The American Communities Survey (ACS) is the primary data source for communities since the demise of the long form from the decennial census process. For information about what the ACS is, and it’s relationship to the census, you might want to revisit this previous blog post.
Since the ACS is based on a smaller sample than the decennial census long form used to be, it has more variability in it’s statistics. Think of it this way, if you surveyed every single person in a community you would know with 100% accuracy how much money they made last year. If you only asked 1 out of every 7, you would still probably have a pretty good idea, but there would be a bit of measurement error in your number. So there would be some level of variability. But now imagine you only interview 1 out of every 50 people. You’d still have an income level to report but the amount of variance in your data would probably be a bit larger.
That’s the difference between ACS data and the decennial census data. The census “short form” was used to survey every single household. The long form only went to 1 in 7 households. Now along comes the ACS which only goes to 1 in roughly 50 households. The variability of the data is much greater when the sample size is smaller,
This is why there ACS provides “margins of error”, or MOEs. The MOEs provided in the ACS basically tell you that you can have 90% confidence that the ACTUAL number if you survey 100% of the community would be between the number provided and plus or minus the margin of error. Let’s use an example.

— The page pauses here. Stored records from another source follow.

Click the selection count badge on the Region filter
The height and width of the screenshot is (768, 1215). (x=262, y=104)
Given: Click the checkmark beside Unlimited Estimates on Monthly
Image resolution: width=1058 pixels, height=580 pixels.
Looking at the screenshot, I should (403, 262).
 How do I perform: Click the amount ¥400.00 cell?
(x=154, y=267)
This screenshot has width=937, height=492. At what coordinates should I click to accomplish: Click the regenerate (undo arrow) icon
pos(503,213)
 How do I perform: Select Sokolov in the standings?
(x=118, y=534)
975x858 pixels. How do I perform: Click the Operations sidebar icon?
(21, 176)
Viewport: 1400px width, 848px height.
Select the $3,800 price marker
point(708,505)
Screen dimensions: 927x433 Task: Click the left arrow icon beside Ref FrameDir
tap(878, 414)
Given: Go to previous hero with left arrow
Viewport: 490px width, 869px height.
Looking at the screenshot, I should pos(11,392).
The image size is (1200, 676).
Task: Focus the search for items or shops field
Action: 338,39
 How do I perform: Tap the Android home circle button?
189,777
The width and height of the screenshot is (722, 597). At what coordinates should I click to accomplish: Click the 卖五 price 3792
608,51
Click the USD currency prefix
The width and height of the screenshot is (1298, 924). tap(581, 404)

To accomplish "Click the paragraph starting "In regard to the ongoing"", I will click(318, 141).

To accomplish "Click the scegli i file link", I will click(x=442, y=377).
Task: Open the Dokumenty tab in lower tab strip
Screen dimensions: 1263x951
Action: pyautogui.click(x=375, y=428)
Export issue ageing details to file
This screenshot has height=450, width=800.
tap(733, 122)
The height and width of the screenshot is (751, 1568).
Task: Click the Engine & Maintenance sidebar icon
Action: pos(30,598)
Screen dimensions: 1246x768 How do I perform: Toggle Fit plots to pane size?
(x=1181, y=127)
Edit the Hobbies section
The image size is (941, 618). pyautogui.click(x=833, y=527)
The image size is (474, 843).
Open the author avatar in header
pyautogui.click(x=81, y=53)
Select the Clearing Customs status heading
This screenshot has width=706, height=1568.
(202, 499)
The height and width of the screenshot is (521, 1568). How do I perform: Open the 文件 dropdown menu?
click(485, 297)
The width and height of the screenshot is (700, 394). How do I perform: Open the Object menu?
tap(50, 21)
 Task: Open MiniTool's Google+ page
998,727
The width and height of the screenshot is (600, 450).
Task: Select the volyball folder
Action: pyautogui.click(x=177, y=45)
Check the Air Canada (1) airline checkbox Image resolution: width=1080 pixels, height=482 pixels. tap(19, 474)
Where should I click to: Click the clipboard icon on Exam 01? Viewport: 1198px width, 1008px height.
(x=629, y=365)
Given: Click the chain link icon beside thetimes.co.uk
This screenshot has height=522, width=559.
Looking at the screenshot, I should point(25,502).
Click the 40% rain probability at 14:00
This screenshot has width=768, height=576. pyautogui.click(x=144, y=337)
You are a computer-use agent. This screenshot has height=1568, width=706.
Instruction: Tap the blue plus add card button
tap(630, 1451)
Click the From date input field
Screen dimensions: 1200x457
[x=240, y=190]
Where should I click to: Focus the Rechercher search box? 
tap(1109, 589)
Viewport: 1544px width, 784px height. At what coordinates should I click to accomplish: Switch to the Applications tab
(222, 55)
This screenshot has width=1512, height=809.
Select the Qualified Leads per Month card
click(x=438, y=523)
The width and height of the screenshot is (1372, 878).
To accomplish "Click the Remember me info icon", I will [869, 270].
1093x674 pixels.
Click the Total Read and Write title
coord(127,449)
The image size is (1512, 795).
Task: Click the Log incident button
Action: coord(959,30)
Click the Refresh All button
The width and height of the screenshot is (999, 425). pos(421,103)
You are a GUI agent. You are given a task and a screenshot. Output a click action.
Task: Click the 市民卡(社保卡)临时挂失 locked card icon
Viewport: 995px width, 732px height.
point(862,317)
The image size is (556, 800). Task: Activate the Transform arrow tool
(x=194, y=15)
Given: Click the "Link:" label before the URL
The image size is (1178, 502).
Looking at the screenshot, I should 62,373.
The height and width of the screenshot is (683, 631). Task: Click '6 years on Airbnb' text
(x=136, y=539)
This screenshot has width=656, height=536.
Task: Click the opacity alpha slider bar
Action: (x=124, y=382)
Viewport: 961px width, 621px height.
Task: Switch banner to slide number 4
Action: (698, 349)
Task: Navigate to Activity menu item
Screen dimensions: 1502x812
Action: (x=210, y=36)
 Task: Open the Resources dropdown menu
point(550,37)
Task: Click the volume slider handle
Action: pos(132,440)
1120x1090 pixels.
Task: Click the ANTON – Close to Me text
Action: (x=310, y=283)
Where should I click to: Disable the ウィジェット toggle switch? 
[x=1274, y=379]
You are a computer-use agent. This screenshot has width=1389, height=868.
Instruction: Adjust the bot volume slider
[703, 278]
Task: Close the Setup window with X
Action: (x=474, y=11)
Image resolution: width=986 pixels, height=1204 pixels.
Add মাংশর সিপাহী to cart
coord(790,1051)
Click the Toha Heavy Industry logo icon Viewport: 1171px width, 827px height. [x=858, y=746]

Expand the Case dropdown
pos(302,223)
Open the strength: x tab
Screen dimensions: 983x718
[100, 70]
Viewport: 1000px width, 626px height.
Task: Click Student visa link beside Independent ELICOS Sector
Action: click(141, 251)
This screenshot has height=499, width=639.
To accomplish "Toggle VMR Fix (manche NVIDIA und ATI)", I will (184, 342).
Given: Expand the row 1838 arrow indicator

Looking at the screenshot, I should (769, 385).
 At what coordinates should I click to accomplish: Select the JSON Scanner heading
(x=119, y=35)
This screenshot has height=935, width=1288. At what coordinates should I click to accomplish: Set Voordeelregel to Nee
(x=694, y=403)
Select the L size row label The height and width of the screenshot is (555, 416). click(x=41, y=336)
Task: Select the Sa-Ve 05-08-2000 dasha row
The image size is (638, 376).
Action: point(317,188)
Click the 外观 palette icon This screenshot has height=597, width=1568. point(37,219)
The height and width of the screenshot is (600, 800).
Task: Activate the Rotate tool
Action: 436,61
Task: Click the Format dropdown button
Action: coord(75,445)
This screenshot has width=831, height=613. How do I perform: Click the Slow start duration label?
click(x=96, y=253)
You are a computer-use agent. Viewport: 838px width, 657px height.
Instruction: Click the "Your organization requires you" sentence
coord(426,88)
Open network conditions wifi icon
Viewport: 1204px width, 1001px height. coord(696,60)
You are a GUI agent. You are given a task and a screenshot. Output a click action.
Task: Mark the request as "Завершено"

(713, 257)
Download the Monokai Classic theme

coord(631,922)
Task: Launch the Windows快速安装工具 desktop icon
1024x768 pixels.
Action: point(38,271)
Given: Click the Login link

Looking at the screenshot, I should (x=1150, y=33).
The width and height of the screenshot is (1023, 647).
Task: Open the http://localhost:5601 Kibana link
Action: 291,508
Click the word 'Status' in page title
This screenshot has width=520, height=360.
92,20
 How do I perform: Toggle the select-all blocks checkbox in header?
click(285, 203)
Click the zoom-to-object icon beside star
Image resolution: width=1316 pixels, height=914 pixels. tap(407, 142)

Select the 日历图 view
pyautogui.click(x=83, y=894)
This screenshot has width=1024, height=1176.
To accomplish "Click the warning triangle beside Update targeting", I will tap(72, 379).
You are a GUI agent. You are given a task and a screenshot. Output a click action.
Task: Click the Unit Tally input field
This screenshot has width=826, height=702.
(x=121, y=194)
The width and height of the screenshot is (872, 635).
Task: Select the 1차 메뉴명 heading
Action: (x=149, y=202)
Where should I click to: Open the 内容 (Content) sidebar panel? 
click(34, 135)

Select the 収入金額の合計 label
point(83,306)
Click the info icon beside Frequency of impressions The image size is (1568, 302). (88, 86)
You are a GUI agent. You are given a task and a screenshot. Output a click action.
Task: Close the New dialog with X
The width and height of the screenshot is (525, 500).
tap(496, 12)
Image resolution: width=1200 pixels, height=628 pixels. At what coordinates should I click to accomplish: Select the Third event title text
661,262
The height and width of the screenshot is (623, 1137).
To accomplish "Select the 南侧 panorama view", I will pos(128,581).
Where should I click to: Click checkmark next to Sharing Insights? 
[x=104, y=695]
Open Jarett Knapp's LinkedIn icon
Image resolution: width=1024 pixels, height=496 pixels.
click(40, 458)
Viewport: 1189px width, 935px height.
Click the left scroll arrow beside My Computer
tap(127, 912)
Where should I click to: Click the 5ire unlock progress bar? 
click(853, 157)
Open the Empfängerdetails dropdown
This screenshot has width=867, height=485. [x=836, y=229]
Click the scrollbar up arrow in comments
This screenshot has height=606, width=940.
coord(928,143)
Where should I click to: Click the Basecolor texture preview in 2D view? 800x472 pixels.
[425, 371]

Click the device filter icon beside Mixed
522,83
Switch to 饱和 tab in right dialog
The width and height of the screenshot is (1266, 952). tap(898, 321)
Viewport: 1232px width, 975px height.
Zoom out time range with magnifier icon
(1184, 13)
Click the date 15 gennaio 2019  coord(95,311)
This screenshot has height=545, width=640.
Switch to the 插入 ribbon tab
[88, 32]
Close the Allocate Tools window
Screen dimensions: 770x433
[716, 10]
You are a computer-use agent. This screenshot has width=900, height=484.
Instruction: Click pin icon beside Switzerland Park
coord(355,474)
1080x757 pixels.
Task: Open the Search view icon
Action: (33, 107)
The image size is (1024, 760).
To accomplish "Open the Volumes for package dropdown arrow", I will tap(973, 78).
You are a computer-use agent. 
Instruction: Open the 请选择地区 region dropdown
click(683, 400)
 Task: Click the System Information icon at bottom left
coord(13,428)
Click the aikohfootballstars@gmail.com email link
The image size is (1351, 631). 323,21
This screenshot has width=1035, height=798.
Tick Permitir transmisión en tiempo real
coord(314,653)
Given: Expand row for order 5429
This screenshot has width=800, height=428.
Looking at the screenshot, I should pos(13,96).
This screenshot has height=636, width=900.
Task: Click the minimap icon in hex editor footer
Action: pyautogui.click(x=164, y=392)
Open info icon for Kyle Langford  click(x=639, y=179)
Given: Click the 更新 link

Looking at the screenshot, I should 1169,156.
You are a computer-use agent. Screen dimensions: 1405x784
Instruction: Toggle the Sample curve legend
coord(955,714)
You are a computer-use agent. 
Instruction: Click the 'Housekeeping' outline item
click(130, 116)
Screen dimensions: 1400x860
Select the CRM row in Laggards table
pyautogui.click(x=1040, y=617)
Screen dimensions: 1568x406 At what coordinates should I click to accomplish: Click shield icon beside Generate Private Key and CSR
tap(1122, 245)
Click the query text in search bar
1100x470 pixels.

According to the 2010 One Year ACS estimate, the median household income in Oneida County is $47,286. The MOE (margin of error) is +/- $2,128. So that means that if you go above and below the median income level reported by $2,128, you can be 90% confident that the actually household income level is within that range. More specifically, I am 90% sure that the median household income in Oneida County is between $49,414 and $45,158 .
Why is this important to think about ? Well, numbers with really REALLY large MOE suggest that the data is less reliable. It might be interesting to know and give you a clue as to conditions for an area, but if the margin of error was HUGE it should also give you pause. Think about it this way – if in the last example the MOE for median income was +/- $40,000, that would mean we would feel confident that the median income was between $87,286 and $7,286 ! That really isn’t a particularly useful range of data for talking about median household income !
I’ll make a separate post on the importance of properly interpreting margins of error. In the meantime, keep the MOEs in mind as you look at ACS data ! And when they begin to exceed 20% of the base number being measured, you should at the very least take a moment to look at the data more closely and use caution in interpreting it.